Jane has slipped out of the tent before I wake. After several days up high, I have slept soundly in the relatively thick air of Basecamp. I take my resting pulse as I do most mornings, as a means of monitoring my acclimatization. Fifty-two beats per minute; it is down from seventy-two since the last time I was here. At home it is thirty-nine.
It is eerily still, and the light is different—soft, yet bright—making it hard to guess the time. When I unzip the door, a wafer of snow slides off the roof of the tent onto my head. In a rare absence of the wind, Basecamp lies under a blanket of undisturbed new snow, which muffles sound and light.

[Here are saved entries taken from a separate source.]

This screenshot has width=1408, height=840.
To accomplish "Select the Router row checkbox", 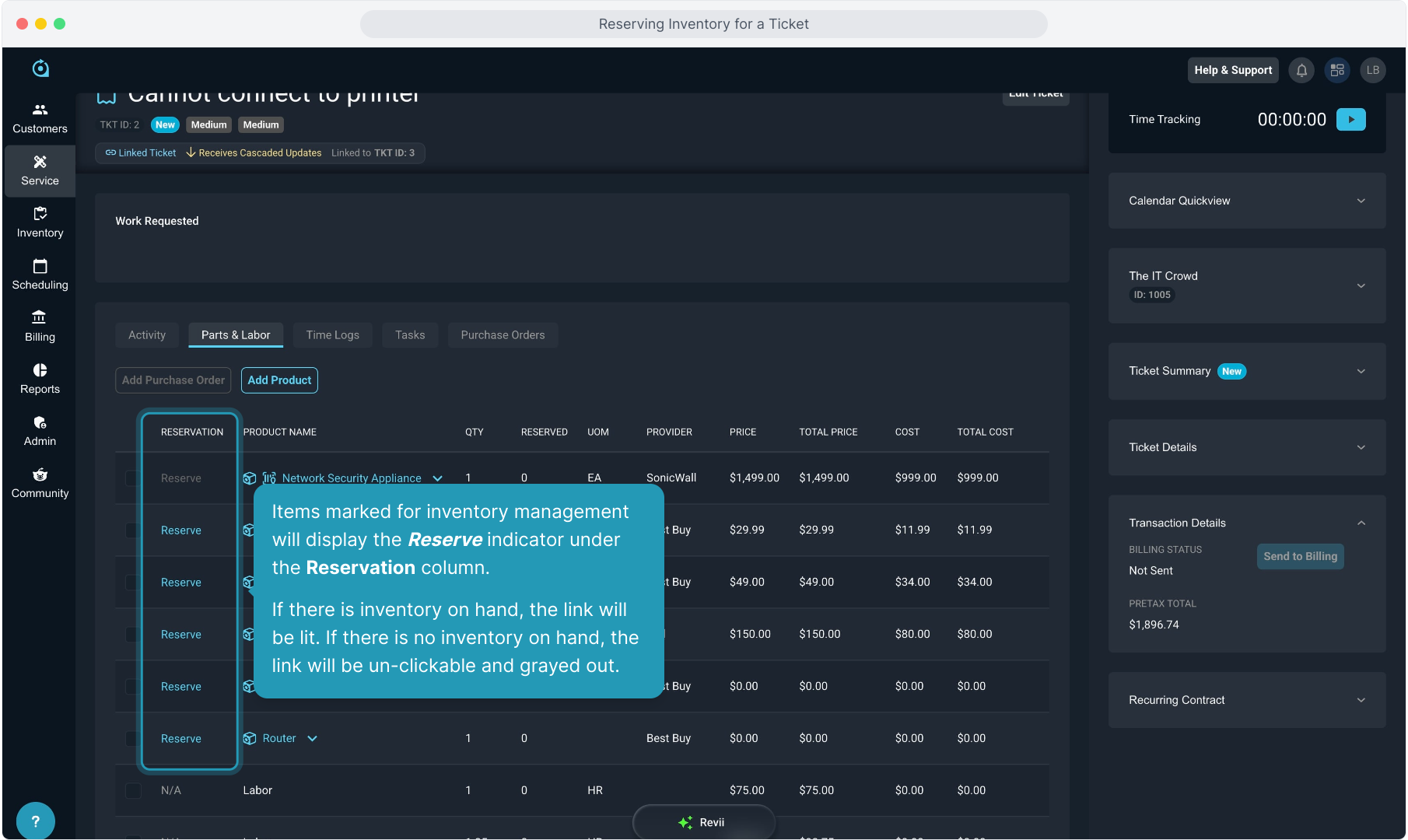I will (132, 739).
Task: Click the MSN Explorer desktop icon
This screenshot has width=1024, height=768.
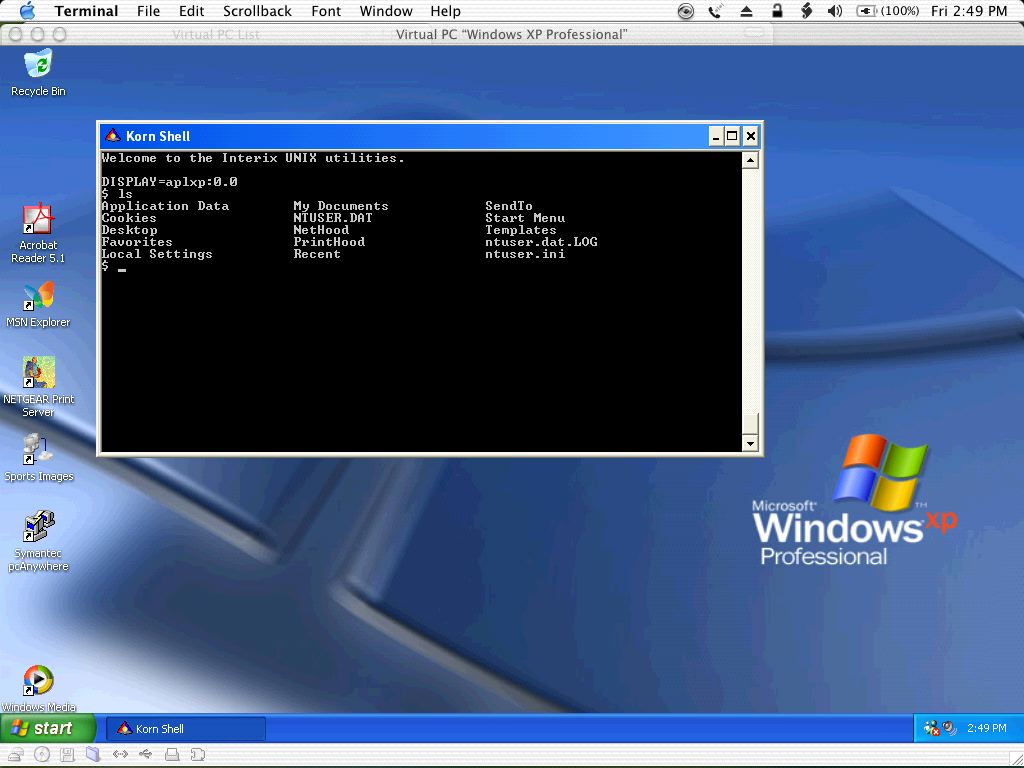Action: [x=38, y=297]
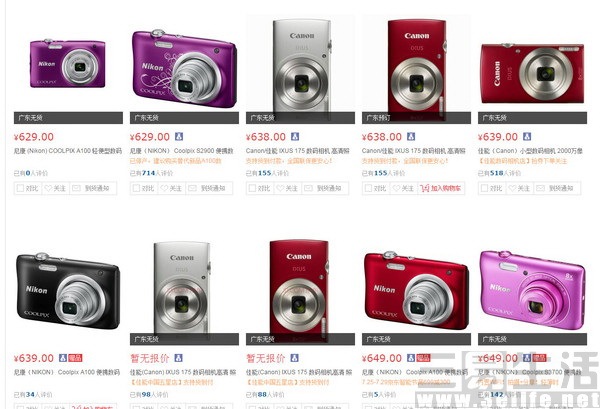This screenshot has height=409, width=600.
Task: Click 关注 heart for red Canon priced ¥639.00
Action: [x=520, y=188]
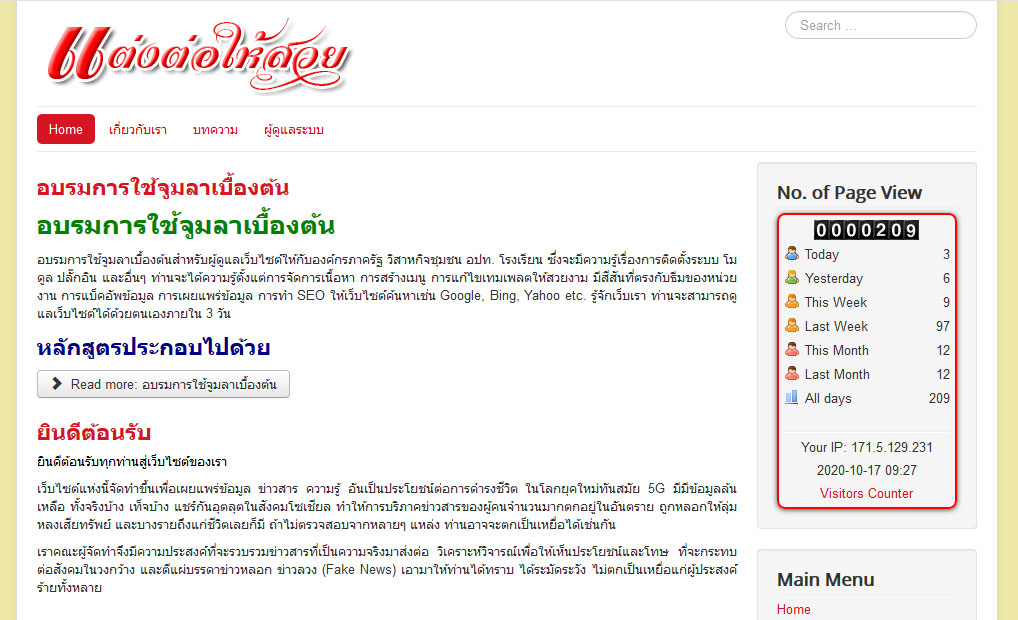Select the ผู้ดูแลระบบ menu item
The image size is (1018, 620).
pos(294,130)
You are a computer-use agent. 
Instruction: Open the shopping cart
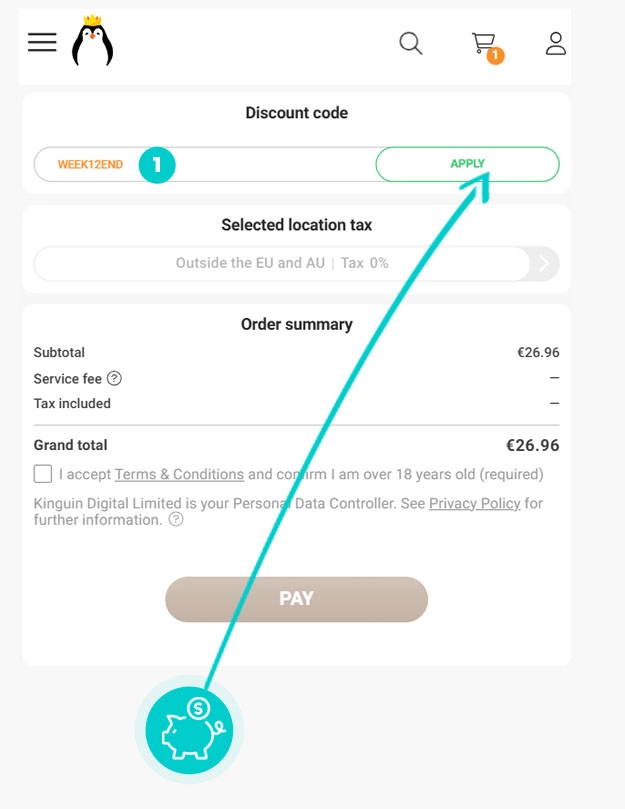point(483,42)
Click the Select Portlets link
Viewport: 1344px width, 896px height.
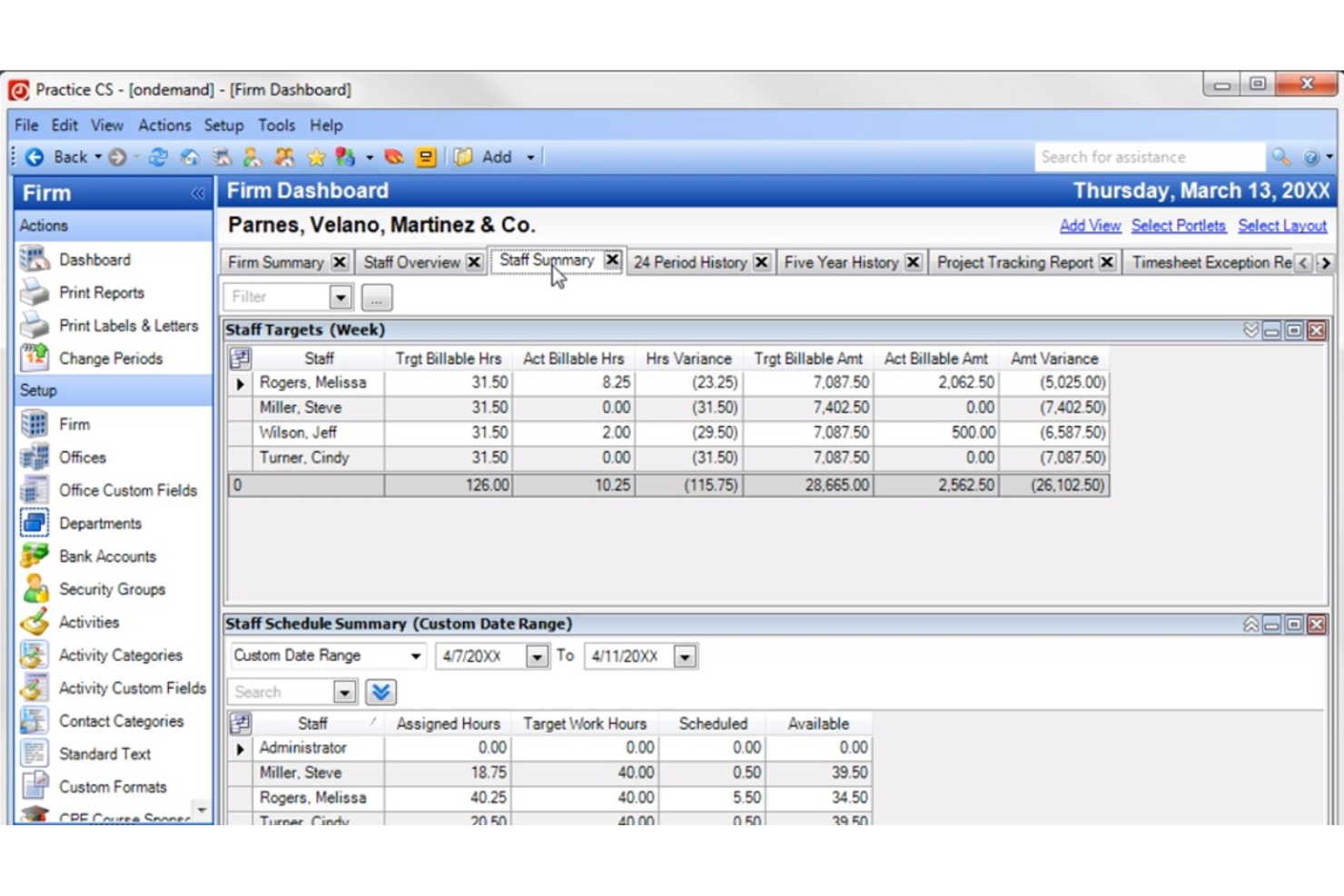(1178, 226)
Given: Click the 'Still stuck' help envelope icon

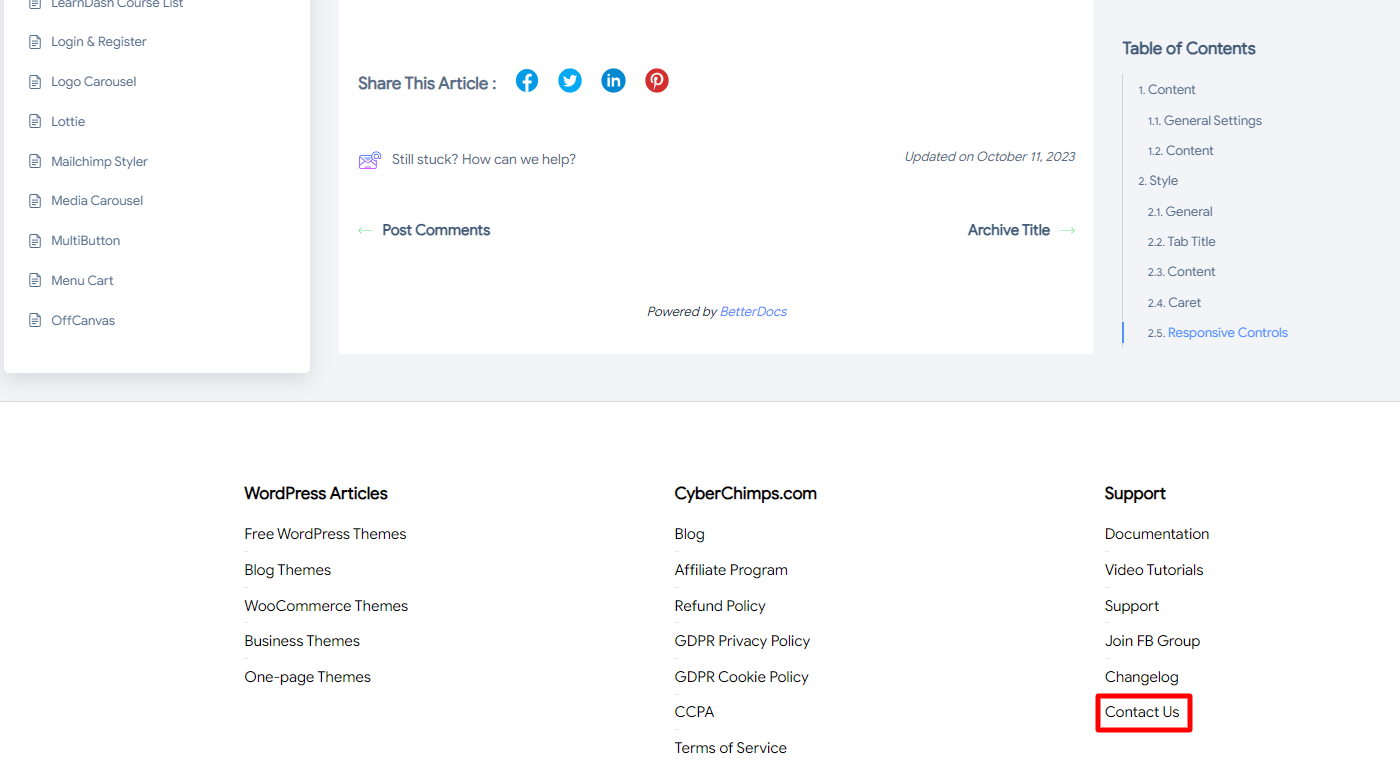Looking at the screenshot, I should pos(369,158).
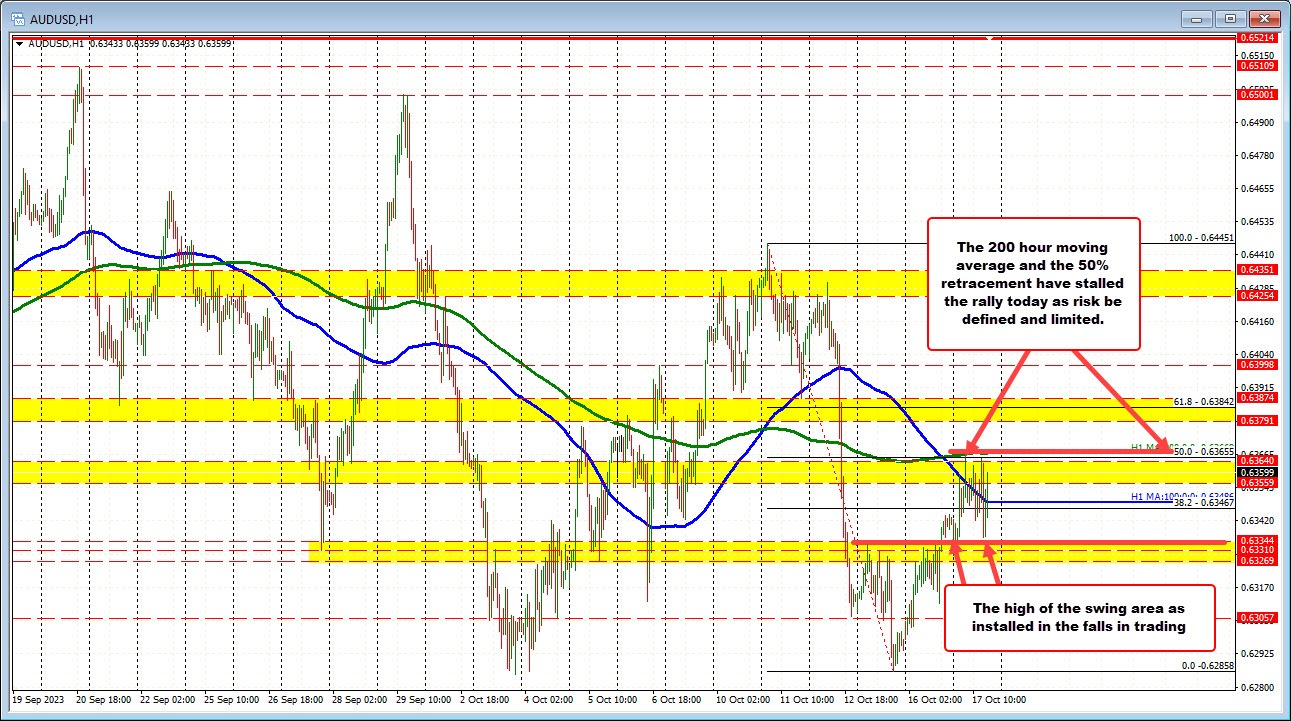Select the ask price label 0.63559
This screenshot has height=721, width=1291.
(1260, 481)
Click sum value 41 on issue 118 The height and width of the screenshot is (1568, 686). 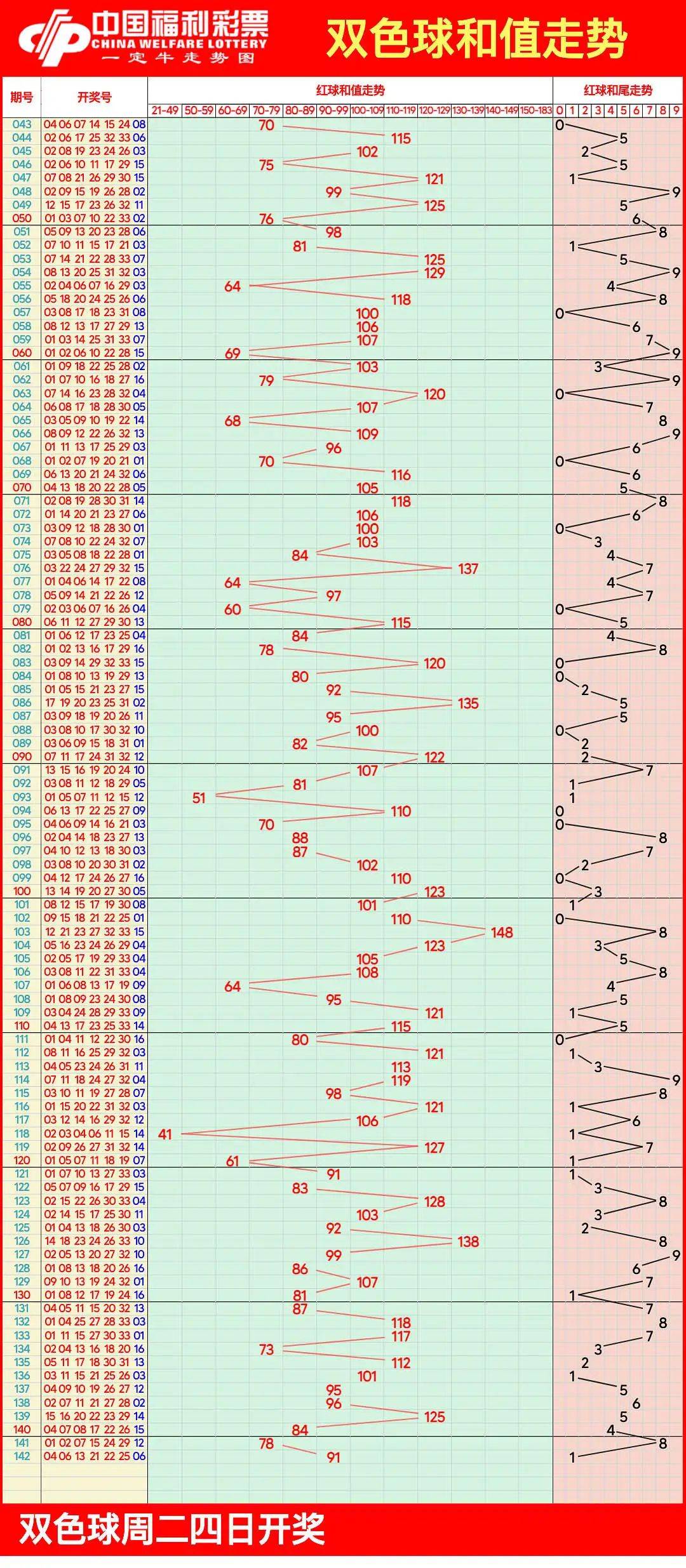(165, 1134)
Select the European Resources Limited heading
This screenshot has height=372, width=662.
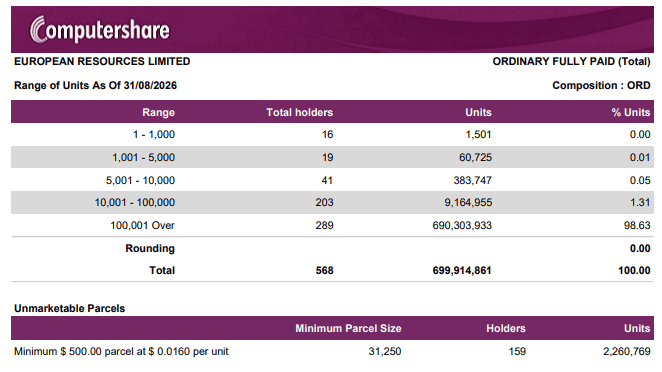(x=102, y=62)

I find Jane in the cook tent with Mr. Leo, who is the Chinese cook and her helper. The slight man, a head shorter than her, stands with his arms crossed and a blank look on his face.
“I’m getting sick and tired of trying to get this guy to help out around here,” she says. “I just asked him to get some water and he won’t. This morning, his excuse is he doesn’t have the right shoes for the snow. I don’t speak Chinese but that’s the gist of it. There’s only a dusting of snow on the ground, for God’s sake!”
The spring where we fetch our water is just a couple of minutes away, and the chore seems a minor one. I glance down at his flimsy canvas running shoes. Then his eyes briefly meet mine and he turns to leave. I touch his arm and he spins away as if I’ve hit him with an electric cattle prod. “Here.” I smile as I thrust two buckets into his hands and give him a little shove toward the door.
Mr. Leo accepts the buckets, then drops them and shouts for help. Mr. Yu arrives and a rapid exchange passes between them, which ends with Mr. Leo thrusting a pointed finger down at his feet. All eyes drop to his shoes. “Forget it,” Jane says, sighing, and reaches for the pails.
“Please wait!” I say to Mr. Leo. “I’ve got something you may like.” I run to our tent and return with a pair of winter boots that a sponsor has donated to each of us. I offer him the boots and say, “Here’s a present for you.”
Mr. Yu says, “They have no laces.”
“Well.” I mime the action of pulling the laces out of my shoes and threading them into the new boots, and speak very slowly. “Take the laces from your shoes and put them in these.”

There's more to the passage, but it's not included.